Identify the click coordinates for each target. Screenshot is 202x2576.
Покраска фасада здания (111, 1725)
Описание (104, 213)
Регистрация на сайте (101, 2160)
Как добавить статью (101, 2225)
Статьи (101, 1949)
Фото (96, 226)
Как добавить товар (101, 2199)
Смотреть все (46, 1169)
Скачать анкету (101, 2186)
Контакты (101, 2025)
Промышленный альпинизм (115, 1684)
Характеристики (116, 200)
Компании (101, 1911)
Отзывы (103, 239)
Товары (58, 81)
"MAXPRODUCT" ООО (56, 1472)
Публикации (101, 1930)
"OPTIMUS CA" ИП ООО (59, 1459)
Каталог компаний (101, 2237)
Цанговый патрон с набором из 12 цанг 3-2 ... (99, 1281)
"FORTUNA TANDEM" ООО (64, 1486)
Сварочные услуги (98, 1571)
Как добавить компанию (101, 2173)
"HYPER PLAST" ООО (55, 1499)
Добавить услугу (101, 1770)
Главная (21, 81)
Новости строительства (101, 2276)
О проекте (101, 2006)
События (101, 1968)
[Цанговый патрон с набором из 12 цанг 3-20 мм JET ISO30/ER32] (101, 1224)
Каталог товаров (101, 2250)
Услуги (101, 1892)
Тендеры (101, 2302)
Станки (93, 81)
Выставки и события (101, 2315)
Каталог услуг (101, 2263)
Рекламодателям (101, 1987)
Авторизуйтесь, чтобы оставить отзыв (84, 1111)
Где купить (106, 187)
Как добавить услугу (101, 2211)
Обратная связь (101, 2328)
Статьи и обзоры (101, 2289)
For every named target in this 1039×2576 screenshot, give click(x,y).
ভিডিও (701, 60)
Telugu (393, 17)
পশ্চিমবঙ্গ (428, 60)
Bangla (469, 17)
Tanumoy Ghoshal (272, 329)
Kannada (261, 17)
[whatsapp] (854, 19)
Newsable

--------------------

**ASSIGNMENT:**
All lines from the one containing "Сварочные услуги (98, 1571)" to the end of the records, both ends included, should be printed exactly and on their own.

**TASK SOLUTION:**
Сварочные услуги (98, 1571)
Как добавить компанию (101, 2173)
"HYPER PLAST" ООО (55, 1499)
Добавить услугу (101, 1770)
Главная (21, 81)
Новости строительства (101, 2276)
О проекте (101, 2006)
События (101, 1968)
[Цанговый патрон с набором из 12 цанг 3-20 мм JET ISO30/ER32] (101, 1224)
Каталог товаров (101, 2250)
Услуги (101, 1892)
Тендеры (101, 2302)
Станки (93, 81)
Выставки и события (101, 2315)
Каталог услуг (101, 2263)
Рекламодателям (101, 1987)
Авторизуйтесь, чтобы оставить отзыв (84, 1111)
Где купить (106, 187)
Как добавить услугу (101, 2211)
Обратная связь (101, 2328)
Статьи и обзоры (101, 2289)
For every named target in this 1039×2576 screenshot, give click(x,y).
ভিডিও (701, 60)
Telugu (393, 17)
পশ্চিমবঙ্গ (428, 60)
Bangla (469, 17)
Tanumoy Ghoshal (272, 329)
Kannada (261, 17)
[whatsapp] (854, 19)
Newsable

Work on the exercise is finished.